# Selection
________

At least the ending wasn’t the cliché I feared it would be, that Will would change his mind about suicide in the name of love, only to die of some random health complication. In fact, he never tells Lou he loves her, though he surely does on some level, and I love that rather than caving to the pressure of Lou, his parents, the quadriplegic community, the world in general, to essentially find the positives and build a new kind of life, he asserted his truth about continuing to live as he is. “I can’t. It’s not who I am. I can’t be the kind of man who just…accepts.” He glanced down at his chair, his voice breaking, “I will never accept this.”
So, it’s not that I didn’t like the characters or the story, I really did. I just wondered how, given everything I read daily from established writers, agents, editors, and publishers, and how they unanimously rail against clichés, how this book even got past the first critique.
But so it goes in publishing, and I already know that. In the end, it’s a good thing for me as a writer to remember: Learn everything I can from experts I admire, then write my own damn story.

________

# Supplied material
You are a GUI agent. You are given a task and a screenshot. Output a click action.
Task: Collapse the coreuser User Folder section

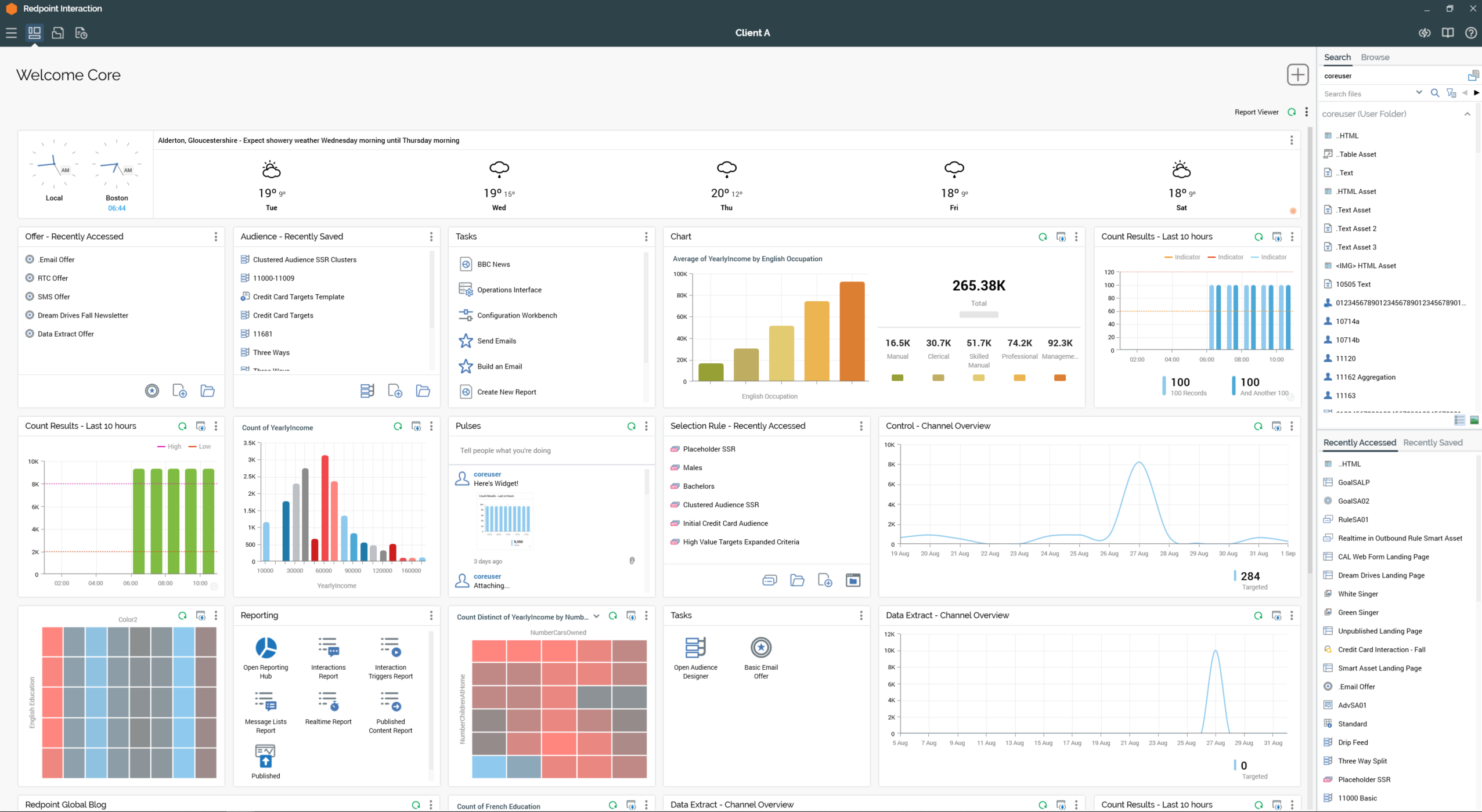[x=1467, y=114]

________

# The problem
Please extend the review above of the novel about Will and Lou, starting after its final sentence.

# Exercise response
I am currently (read: Still. Agonizingly slowly, STILL) editing my reproductive trauma memoir, and the difficulty has largely gone from being unable to cut the fat to trying to implement the huge amount of knowledge and feedback I’ve acquired in the past year into every chapter, scene, word. Which is, of course, the work of a writer, and I actually LOVE the process, so it’s not a complaint. But it does feel overwhelming sometimes, and it’s nice to take a breath every once in a while and remind myself that most of the time the “rules” pan out, but sometimes they don’t, and ultimately it all really comes down to just telling a good story. Write on.